The president will hear how the loss of coastline is already affecting indigenous people when he visits the northern port of Kotzebue, 26 miles north of the Arctic Circle, in a state that is home to 40 percent of the federally recognized tribes in our country.

He'll likely see and smell the smoke, moreover, from wildfires that have burned a breathtaking 5.2 million acres (see statewide totals, pg. 1) of Alaskan wilderness this year alone. That's enough to cover an area nearly the size of New Jersey, forest gone to flame as hot weather combined with low snow cover to turn precious habitat into kindling.

President Obama's answer to the climate threat has been clear and unstinting. No leader anywhere has done more to cut the dangerous carbon pollution that's driving climate chaos. He's cut it from our cars, our trucks, and our power plants, and he's laid out an expansive vision for a clean energy future centered around efficiency gains and more wind and solar power.

He's opposed efforts to allow oil and gas development on Alaska's vastArctic National Wildlife Reserve, nearly 12 million acres of which he's proposed to designate as protected wilderness, which would put it off-limits to the fossil-fuel industry in perpetuity.

That's leadership when and where it counts, and it's come in the face of virulent opposition by an industry hunkering down to anchor our future in the dirty fuels of the past and all the damage, destruction, and danger they bring.

This president, though, has also proposed allowing oil and gas development in the Arctic Ocean and off the Atlantic coast, beginning as early as 2017. He's permitted exploratory drilling in Arctic waters, which Shell Oil began this month.

That's a mistake. President Obama needs to turn this misguided approach around. We can't afford to expose Arctic and Atlantic waters to the risk of a blowout reminiscent of BP's Deepwater Horizon disaster five years ago. And we can't further fuel the global climate crisis by tapping the carbon pollution beneath these seas.

One of the last ocean frontiers on earth, the Arctic waters off Alaska's coast are a sanctuary for marine life, from the tiniest phytoplankton to the largest bowhead whale. Eiders, walruses, caribou, and polar bears depend upon Arctic ice and healthy coastal reaches. And these waters are among the most productive fisheries in the world, teaming with crabs, salmon, pollock, and other species.
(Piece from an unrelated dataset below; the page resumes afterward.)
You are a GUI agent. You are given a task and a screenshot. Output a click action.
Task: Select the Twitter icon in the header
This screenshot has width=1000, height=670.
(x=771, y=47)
As harsh as it is precious, the Arctic is a place where pack ice makes sea travel all but impossible eight months out of the year for anything other than icebreakers. Gale force winds can churn up waves as high as a three-story building. Wind-chill temperatures reach 10 degrees below zero by late September.

The oil and gas industry proved it's no match for these conditions three years ago, when a misbegotten Shell venture resulted in the company losing control of two drilling rigs, one of which drifted free, crashed into rocks, and had to be rescued by the U.S. Coast Guard.

We're not going to turn the Arctic Ocean into an industrial sacrifice zone where heavy equipment runs wildly amok. We're not going to uncork the fossil-fuel pollution its oil would just as recklessly dump into the atmosphere, fueling climate chaos worldwide. And we're not going to cancel out our climate gains by cutting carbon pollution with one hand and opening the gates to a new generation of carbon pollution with the other. That just doesn't make sense.

Oil companies have coveted Arctic profits for decades. Even today, the industry tells us this oil won't be produced for another 15 to 30 years from now.

Memo from our grandchildren: We're not going to be addicted to oil 30 years from now. Let's be honest with ourselves. If we're still burning so much oil three decades from now that we have to put Arctic waters at risk, we will have forsaken the promise of a clean energy future. We will have forsaken our obligation to our children, with catastrophic consequences.

President Obama has never been one to bet on failure. He's worked, instead, to ensure success. The Alaska trip offers him a historic chance to build on hope and progress. It's time to protect the Arctic waters once and for all, for the sake of all they support, for the sake of our climate, for the sake of our children's future.